The recession of the early 1970s proved more challenging, and following two poor trading years, Dexion came to the attention of Chicago-based steel company Interlake Inc, and while an initial approach was rebuffed, the £9.4m sale eventually took place in October 1974, valuing Dexion at £4 million less than its 1968 flotation price. Comino, by this point Dexion's chairman, retired, though he retained a place on the company's board until 1978.

Under its new management, Dexion flourished for 20 years with sales reaching £200m by 1995. Interlake sold the Dexion businesses in December 1997 to the English investment company Apax Partners. In 1999, after clearing European anti-monopoly concerns, Apax and Norwegian industrial investment company Aker RGI merged their warehouse technologies and material handling units to form the Dexion Group Ltd (Apax) and Constructor AS (Aker); in 2000, the Dexion Group was acquired by Aker and merged with Constructor, while the Australia/Asia Pacific operations were sold. In 2007 Dexion generated a turnover of €70m and, as part of the Aker Material Handling group of companies, was sold to the Swedish finance investor Altor Equity Partners.

In January 2018, Constructor Group A/S (which in 2010 had a turnover of €100m from operations in 30 European countries) was acquired by Gonvarri Steel Services which, in March 2018, changed its name to Gonvarri Material Handling while continuing to market the Dexion, Kasten and Constructor product brands.

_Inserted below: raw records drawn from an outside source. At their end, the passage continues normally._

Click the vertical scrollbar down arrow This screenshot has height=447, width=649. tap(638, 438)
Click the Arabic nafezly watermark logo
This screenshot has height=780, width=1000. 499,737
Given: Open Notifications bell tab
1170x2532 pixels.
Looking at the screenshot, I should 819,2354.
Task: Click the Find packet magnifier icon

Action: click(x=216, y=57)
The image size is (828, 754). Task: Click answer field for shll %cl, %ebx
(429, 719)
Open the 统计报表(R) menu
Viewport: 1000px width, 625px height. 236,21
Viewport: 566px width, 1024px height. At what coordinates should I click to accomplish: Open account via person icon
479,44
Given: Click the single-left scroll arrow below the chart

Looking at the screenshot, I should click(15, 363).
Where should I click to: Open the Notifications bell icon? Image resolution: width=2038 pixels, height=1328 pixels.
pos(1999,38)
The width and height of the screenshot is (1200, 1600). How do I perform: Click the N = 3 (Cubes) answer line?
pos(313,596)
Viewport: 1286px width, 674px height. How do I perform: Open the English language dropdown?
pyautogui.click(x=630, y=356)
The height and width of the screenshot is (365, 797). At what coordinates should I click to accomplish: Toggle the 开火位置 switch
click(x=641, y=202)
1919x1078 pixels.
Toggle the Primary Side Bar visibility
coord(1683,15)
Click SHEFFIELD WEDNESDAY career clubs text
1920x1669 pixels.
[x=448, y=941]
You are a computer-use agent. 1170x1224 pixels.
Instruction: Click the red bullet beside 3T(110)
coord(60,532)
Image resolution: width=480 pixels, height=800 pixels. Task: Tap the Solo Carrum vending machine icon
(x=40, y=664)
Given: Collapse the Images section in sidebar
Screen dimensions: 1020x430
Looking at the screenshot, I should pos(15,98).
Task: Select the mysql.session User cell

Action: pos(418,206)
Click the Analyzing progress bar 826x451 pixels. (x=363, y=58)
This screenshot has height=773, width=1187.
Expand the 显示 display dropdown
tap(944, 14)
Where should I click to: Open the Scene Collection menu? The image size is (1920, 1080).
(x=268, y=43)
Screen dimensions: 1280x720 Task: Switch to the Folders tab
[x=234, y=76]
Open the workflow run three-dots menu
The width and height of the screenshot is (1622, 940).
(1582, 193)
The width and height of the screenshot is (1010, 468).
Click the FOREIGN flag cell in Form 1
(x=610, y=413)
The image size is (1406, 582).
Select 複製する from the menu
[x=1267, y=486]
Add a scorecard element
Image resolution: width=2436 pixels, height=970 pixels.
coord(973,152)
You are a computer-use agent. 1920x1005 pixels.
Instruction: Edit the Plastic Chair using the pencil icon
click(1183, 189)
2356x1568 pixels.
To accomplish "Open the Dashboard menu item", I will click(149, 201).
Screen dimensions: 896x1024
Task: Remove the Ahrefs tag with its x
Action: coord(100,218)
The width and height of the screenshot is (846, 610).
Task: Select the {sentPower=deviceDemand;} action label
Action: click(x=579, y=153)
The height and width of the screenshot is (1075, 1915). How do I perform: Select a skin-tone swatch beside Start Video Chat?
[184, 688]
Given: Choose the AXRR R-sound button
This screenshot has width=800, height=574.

==Dexion pensions controversy==
UK manufacture ceased in May 2003, when Dexion's UK businesses were placed into administration, a step that also triggered the automatic winding-up of the Dexion Group Pension and Assurance Scheme, jeopardising the occupational pensions of over 1750 members of its pension fund. This prompted widespread protests, with Dexion one of several examples cited by unions and MPs (including Michael Penning, MP for the Hemel Hempstead constituency where one of Dexion's main UK factories was located) campaigning against what they saw as the excesses of private equity investors.

==Dexion today==
In Europe, Dexion products are manufactured and distributed by Gonvarri Material Handling Group. The business has operations in 50 countries working with over 30 different partners. Dexion and Constructor now manufactures solutions for automated warehouses.

Dexion-branded warehouse solutions continue to be marketed by Dexion Asia Pacific, trading successfully in Australia, New Zealand and Asia.